_YOUR OBJECTIVE_
Write only the number of lines in the records beneath that hold "Rotate".

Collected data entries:
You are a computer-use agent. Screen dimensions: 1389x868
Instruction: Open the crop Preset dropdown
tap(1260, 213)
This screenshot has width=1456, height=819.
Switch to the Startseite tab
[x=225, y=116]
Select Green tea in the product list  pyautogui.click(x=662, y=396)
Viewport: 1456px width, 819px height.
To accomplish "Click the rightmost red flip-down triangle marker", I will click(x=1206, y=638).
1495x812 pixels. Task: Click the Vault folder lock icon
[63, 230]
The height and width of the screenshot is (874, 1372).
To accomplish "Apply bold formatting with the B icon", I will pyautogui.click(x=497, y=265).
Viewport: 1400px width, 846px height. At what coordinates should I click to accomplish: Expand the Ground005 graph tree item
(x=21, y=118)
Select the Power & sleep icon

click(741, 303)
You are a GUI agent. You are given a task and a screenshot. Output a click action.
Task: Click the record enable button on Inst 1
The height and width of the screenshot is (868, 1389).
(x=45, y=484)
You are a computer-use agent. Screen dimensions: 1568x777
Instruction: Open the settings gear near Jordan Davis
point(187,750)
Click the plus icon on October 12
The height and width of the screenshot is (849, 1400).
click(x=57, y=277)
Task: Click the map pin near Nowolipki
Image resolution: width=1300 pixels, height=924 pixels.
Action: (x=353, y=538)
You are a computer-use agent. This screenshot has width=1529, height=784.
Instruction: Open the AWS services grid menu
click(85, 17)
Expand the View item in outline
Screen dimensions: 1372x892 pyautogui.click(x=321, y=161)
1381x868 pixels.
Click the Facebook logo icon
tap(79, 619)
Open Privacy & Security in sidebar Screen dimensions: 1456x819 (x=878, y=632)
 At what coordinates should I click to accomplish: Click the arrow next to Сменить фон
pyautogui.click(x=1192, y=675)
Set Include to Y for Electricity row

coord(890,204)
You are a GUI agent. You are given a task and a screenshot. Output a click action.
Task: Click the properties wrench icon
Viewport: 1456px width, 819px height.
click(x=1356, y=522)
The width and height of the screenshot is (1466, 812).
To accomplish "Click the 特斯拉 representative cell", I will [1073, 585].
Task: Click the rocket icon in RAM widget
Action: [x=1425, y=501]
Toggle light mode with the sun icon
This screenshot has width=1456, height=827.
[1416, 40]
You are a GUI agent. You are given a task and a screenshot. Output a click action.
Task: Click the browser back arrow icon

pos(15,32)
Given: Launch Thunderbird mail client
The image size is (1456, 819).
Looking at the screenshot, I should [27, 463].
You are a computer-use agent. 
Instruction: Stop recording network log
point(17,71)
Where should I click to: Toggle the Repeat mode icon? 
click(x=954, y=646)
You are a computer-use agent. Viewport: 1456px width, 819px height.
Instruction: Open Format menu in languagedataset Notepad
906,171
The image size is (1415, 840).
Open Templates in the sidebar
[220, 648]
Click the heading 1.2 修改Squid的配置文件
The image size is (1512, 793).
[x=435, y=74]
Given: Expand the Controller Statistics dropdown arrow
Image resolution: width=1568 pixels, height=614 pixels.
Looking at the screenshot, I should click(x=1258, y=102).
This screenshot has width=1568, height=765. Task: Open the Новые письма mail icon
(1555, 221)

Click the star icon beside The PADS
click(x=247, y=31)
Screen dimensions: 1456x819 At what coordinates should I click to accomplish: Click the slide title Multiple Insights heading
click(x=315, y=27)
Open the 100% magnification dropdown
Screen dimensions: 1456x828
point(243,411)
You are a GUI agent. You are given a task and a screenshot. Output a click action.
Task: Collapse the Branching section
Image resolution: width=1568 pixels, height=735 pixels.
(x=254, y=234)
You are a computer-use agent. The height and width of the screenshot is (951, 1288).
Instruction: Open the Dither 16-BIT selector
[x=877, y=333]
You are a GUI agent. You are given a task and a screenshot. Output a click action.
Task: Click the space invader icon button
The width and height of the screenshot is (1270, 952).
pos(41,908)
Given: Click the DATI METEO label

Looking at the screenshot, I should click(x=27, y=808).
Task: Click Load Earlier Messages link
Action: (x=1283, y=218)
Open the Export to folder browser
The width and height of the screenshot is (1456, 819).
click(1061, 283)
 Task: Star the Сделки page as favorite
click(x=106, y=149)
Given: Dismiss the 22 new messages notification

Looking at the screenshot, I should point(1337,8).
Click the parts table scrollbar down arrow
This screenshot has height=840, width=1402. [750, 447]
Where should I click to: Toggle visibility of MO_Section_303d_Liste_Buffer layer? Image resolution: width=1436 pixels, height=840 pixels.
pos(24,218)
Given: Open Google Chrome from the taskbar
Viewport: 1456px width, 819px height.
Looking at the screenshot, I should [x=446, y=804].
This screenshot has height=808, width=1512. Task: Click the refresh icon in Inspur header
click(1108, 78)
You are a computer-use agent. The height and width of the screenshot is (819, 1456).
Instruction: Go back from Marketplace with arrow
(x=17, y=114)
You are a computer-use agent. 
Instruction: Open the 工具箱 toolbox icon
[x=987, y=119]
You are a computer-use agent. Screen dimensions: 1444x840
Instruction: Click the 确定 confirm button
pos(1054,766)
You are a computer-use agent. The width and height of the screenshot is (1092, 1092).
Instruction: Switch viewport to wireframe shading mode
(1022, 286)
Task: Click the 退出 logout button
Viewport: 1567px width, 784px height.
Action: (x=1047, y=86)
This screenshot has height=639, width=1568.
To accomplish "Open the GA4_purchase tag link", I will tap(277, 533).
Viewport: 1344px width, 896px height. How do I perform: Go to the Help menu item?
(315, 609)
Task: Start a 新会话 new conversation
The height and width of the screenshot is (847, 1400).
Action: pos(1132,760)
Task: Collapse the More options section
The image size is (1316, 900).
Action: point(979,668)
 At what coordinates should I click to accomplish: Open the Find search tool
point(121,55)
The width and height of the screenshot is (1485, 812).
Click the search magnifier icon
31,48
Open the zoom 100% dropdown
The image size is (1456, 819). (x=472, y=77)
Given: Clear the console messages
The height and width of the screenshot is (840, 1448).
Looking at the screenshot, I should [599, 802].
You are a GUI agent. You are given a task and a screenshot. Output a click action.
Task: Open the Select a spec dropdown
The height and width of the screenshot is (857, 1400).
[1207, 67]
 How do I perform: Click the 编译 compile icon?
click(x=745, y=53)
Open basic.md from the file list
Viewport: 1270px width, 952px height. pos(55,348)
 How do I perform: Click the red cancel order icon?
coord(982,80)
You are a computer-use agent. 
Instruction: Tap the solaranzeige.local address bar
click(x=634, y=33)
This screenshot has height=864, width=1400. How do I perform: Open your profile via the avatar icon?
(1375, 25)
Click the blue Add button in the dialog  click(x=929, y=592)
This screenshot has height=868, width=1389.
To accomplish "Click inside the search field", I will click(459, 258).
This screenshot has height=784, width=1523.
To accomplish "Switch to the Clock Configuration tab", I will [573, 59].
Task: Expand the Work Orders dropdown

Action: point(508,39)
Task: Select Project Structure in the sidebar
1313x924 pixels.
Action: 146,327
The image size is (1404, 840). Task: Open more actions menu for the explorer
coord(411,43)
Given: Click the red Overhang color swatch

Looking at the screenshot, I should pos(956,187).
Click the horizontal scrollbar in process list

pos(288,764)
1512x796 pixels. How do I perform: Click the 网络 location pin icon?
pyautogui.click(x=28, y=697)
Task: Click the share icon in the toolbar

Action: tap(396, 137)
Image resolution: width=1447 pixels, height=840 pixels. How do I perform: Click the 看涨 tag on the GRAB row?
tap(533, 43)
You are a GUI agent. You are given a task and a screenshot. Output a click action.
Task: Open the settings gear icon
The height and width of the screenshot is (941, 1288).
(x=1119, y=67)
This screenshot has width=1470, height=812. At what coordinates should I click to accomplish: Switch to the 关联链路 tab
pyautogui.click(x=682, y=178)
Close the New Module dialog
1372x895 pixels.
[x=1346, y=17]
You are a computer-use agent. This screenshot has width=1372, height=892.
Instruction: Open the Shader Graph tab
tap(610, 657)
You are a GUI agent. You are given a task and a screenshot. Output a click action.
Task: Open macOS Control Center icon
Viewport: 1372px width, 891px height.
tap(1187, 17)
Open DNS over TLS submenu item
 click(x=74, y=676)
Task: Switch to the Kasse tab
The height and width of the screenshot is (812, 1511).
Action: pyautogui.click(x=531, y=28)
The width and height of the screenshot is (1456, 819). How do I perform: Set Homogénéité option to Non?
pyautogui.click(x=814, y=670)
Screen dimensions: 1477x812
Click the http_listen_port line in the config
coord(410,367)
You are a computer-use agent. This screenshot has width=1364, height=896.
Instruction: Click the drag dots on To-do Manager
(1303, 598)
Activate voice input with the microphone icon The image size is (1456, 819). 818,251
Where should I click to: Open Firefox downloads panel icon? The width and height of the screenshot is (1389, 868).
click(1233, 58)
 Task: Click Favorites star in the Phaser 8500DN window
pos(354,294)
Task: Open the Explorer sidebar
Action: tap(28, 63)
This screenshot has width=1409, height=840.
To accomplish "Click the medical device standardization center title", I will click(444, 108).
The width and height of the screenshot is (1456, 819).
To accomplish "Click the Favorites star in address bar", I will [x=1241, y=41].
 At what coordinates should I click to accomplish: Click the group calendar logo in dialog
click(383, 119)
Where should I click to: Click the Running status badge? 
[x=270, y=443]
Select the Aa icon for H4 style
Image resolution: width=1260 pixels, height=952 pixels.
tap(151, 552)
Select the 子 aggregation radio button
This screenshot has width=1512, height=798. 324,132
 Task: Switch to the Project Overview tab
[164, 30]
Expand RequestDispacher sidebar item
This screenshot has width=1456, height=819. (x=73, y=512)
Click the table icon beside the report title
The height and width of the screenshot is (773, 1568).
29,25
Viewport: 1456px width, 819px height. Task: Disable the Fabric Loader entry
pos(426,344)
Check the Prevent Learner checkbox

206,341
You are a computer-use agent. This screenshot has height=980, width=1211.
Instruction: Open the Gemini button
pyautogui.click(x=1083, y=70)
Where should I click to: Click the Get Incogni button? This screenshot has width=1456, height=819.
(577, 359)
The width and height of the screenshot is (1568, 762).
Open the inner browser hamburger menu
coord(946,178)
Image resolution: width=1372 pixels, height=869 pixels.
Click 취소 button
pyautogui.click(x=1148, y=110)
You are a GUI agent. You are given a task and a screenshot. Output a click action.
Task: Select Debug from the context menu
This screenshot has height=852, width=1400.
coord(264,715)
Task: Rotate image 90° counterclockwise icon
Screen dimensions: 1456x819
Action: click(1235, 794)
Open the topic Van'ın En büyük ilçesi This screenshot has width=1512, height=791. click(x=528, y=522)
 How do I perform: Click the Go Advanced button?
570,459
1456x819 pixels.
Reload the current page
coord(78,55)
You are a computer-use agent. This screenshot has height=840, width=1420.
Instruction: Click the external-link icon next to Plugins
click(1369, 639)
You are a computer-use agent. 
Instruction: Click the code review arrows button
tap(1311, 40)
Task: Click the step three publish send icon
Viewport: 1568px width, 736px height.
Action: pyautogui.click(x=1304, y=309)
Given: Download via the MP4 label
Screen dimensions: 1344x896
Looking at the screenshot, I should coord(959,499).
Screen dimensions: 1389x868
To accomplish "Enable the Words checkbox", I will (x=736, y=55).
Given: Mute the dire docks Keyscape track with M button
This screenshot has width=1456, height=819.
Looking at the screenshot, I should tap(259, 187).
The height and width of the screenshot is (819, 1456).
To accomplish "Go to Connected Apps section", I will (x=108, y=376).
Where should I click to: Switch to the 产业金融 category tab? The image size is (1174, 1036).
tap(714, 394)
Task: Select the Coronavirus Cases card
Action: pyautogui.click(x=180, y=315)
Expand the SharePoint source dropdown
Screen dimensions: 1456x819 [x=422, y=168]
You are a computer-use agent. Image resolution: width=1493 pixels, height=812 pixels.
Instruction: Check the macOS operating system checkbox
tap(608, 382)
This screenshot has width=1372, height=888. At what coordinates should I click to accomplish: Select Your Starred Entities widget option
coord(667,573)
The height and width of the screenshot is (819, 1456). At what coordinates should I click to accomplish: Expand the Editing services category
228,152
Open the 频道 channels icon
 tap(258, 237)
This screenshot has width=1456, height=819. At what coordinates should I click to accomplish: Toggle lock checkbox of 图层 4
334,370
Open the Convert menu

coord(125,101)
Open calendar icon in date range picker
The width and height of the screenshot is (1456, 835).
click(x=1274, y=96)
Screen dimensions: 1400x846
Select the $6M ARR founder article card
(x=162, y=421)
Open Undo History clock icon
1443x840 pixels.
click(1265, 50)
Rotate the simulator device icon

_EXPECTED OUTPUT_
2